Onboard safety monitoring could prevent 63,000 crashes, and lane departure warning systems may be able to stop 6,372 accidents. Emergency braking could cause 5,294 fewer crashes, and air disc brakes may halt 2,411 collisions. Case studies have shown that 44 to 86 percent of safety-critical events could be prevented. On average, 500 deaths also could be avoided.
To come up with their estimates, the study authors relied on evidence from other published studies, crash data between the years 2010 and 2015 and recommendations from an advisory panel. This panel was composed of six individuals representing various industries, including an insurance company, a safety technology vendor and the National Highway Traffic Safety Administration.

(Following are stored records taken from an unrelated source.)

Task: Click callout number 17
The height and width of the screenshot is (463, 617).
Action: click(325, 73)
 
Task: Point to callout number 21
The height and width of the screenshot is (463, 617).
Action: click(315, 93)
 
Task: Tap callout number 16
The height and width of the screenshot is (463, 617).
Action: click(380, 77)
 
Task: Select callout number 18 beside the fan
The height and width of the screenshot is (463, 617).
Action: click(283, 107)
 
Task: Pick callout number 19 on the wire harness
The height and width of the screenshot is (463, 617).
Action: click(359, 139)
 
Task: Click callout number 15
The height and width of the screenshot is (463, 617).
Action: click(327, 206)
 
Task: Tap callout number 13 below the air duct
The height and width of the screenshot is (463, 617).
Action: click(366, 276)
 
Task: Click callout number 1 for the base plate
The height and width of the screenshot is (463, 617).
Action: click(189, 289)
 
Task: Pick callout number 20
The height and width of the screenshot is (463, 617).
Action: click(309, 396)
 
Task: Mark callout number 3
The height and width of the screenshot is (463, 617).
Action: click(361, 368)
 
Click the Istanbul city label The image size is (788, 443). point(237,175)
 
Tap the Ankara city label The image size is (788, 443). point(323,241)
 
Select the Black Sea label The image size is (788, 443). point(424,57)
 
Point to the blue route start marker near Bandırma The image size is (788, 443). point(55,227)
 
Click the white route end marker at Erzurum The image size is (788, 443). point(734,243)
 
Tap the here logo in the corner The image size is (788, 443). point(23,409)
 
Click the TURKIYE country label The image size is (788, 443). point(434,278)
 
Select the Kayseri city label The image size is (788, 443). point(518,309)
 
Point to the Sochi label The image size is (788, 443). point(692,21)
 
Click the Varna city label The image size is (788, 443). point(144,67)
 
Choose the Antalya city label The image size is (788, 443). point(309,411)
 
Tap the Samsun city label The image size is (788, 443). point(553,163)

After reviewing the prices given by the technology vendor, researchers were confident that the safety benefits far outweigh the cost of implementing these devices. However, only larger trucking companies may implement all of them as the smaller operators will not be able to afford them.
Even with all these safety measures in place, there is still the risk of poor driver performance causing an accident. If a fatigued or intoxicated trucker injures another driver, the victim may have the grounds to file an injury claim. He or she can speak with a lawyer, who will likely assess the claim, determine if the victim contributed to the accident and estimate a settlement. Before negotiating with the trucking company’s legal representation, an attorney could hire investigators to build up the case.